Оставался только один путь. Он перешагнул порог, вошел в комнату и закрыл за собой дверь.

– Хочешь, чтобы я вернулся домой, – сказал он.

– Это так много для меня значит! Настало время тебе вновь расцвести. С твоим умом ты через три года защитишь диссертацию.

– Расцвести было бы неплохо, согласен. Но сначала вы должны кое-что для меня сделать.

Она надула губы.

– Торговаться? Что-то мне не очень это нравится.

– Это не то, что ты подумала. Мне безразлично, как ты поступала. Правда безразлично. Я сейчас имею в виду совсем другое.

От него не укрылось нечто странное, творившееся с ее лицом: трудноуловимая, но какая-то безумная смена выражений, свидетельство внутренней борьбы. Представление о себе как о любящей матери столкнулось с досадой на материнские заботы. Он чуть ли не жалел ее сейчас. Она хотела, чтобы все давалось ей легко, затруднения лишали ее и сил, и терпения.

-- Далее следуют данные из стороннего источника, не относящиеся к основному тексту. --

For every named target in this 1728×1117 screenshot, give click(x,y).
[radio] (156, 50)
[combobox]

– Я вернусь домой, – сказал он, – но сначала мне нужно кое-что получить от госбезопасности. Мне нужно все, что у них на меня есть. Все папки. Прямо мне на руки.

Она нахмурилась.

– Что у них на тебя есть?

– Возможно, кое-что плохое. То, что помешает мне “расцвести”. То, что может скомпрометировать тебя.

– Ты что-то натворил? Что ты сделал?

Услышав этот вопрос, он вздохнул с облегчением. Штази явно свернула расследование по собственной инициативе, ни о чем не уведомив его родителей.

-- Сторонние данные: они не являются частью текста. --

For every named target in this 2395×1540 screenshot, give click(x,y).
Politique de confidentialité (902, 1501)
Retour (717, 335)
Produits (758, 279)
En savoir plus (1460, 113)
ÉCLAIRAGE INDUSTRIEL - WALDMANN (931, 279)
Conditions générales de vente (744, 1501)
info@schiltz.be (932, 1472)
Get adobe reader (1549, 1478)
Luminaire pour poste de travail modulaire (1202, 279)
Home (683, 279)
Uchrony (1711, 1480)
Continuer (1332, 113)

– Тебе не надо этого знать, – сказал он. – Твоя задача – добыть для меня папки. Дальше я сам разберусь.

– Сейчас каждый хочет раздобыть свое дело. По всей стране осведомители сидят и мерзко трясутся, и в Штази это знают. Эти папки для Штази – страховые полисы.

– Да, но члены ЦК, думаю, не так напуганы. В эти дни просьба выдать мое дело на руки должна выглядеть почти рутинной.

Испуганным взглядом она шарила по его лицу.

– Что ты сделал?

– Ничего такого, чем бы ты не могла гордиться, если бы знала. Но другие могут отнестись к этому иначе.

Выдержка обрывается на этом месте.